But should you consider buying the e-commerce platform provider’s stock now while it’s trading below $110 per share? Let’s take a closer look at the company’s fundamentals and growth prospects to find out.

Shopify’s strengthening financials

Shopify’s financial performance has been outstanding in the last few years, as its revenue and gross profit have gone up significantly. In 2023, the Ottawa-headquartered tech company reported a 26.1% YoY (year-over-year) increase in its revenue to US$7.1 billion, driven by strong growth in both its subscription solutions and merchant solutions segments.
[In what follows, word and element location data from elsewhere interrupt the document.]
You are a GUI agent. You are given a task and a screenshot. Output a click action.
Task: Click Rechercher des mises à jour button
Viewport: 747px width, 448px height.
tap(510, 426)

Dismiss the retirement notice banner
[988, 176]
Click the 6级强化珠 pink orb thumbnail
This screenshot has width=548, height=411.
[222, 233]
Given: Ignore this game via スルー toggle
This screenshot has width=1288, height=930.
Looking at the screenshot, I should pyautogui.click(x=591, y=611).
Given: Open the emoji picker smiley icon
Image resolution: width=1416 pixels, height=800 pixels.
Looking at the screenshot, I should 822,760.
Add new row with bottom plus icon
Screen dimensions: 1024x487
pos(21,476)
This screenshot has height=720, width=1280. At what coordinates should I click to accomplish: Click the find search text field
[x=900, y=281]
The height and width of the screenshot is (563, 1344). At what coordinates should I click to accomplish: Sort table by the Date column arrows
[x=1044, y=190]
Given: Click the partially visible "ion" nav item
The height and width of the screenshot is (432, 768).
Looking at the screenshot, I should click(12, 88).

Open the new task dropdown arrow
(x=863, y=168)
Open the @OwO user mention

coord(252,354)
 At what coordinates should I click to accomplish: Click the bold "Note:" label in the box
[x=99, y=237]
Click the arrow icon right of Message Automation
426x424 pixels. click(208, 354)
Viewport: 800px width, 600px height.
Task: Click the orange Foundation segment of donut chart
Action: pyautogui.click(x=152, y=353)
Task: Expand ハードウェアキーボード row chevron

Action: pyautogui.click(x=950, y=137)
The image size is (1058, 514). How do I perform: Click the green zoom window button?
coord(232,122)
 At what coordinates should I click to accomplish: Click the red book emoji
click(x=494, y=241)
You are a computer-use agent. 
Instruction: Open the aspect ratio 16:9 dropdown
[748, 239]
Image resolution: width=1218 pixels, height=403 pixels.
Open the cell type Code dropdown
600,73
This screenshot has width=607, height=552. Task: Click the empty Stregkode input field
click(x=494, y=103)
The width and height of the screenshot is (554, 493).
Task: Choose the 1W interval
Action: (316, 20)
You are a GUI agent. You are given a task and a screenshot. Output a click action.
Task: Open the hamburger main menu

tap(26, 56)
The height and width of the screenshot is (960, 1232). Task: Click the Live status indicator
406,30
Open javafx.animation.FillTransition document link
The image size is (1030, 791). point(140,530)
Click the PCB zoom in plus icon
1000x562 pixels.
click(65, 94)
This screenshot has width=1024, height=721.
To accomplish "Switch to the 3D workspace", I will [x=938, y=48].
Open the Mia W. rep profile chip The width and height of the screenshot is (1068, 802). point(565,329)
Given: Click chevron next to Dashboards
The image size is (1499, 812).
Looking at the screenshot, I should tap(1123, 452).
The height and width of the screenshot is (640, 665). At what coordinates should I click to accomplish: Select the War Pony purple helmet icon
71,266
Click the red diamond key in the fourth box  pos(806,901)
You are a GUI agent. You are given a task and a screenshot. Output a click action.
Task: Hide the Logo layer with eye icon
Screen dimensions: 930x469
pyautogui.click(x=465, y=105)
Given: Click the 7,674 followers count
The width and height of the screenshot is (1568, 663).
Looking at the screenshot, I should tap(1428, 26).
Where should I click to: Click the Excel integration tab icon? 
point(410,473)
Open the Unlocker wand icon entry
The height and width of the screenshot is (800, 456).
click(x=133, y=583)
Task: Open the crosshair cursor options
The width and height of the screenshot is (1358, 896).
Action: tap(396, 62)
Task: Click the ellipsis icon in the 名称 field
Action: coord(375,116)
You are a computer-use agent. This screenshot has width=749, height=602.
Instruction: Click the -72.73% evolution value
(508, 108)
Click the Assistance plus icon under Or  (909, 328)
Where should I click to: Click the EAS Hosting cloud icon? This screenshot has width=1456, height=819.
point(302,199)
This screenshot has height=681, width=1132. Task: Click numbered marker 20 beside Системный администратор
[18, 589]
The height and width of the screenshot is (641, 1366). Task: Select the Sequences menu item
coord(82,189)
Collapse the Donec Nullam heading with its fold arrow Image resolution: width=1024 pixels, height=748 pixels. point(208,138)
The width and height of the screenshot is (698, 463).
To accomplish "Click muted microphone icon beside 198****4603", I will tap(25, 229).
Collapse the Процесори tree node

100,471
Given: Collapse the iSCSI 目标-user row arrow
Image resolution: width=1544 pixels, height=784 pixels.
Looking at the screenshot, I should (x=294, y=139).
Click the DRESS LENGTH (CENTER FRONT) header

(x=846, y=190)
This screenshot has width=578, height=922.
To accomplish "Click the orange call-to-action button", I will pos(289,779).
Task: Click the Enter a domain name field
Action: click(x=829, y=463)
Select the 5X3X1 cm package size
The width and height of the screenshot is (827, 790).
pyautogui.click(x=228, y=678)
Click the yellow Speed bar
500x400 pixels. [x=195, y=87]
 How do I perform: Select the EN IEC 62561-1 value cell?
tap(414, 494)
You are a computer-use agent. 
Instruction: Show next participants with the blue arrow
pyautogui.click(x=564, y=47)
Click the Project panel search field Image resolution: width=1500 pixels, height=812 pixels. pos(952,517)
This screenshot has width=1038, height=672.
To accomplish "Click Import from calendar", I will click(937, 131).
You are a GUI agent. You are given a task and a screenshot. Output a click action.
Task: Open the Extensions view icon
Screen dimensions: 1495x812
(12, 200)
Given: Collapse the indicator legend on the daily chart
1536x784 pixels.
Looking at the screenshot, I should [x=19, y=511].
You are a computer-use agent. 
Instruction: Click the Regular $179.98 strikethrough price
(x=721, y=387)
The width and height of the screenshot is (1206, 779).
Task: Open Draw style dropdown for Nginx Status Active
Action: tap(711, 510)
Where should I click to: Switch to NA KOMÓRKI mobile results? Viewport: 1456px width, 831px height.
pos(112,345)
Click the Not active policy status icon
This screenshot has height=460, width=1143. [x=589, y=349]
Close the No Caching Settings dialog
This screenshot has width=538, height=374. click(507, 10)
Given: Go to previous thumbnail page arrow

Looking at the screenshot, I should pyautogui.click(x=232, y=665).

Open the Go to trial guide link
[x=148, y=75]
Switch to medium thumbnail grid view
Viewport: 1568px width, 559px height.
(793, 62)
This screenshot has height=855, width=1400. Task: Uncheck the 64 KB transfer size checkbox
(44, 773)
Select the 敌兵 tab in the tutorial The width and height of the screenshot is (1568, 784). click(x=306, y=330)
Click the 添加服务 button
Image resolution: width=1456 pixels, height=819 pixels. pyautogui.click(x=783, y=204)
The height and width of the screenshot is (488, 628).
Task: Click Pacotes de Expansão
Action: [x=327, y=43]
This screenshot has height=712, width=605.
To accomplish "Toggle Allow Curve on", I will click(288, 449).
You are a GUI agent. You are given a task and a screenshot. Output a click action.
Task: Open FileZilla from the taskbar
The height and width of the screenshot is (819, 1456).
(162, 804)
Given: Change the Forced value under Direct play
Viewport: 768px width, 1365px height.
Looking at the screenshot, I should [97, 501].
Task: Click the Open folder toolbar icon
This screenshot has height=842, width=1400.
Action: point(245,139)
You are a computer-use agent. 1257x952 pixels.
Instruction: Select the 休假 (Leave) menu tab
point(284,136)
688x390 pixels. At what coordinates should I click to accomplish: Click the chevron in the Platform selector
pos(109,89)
Its adjusted gross profit for the year also rose by 25% YoY to US$3.5 billion, reflecting consistent demand for its scalable and easy-to-use e-commerce services. These factors also helped Shopify achieve a record adjusted annual earnings of US$0.73 per share in 2023, also exceeding Street analysts’ expectations of US$0.69 per share. Improved profitability and consistent focus on minimizing costs also helped the company post a solid free cash flow margin of around 13% last year compared to just 3% in 2022.

It’s important to note that Shopify announced these upbeat 2023 financial results slightly over a month ago, on February 13. However, its share prices have dived by more than 12% since then. The recent weakness in SHOP stock could mainly be attributed to the ongoing macroeconomic uncertainties and speculation about the Bank of Canada and the U.S. Federal Reserve’s upcoming policy moves, which have kept tech investors on their toes in the last few weeks.

On the positive side, the recent declines could also be seen as an opportunity for long-term investors to buy this amazing Canadian growth stock at a big bargain, as it looks undervalued based on its latest results and long-term growth prospects.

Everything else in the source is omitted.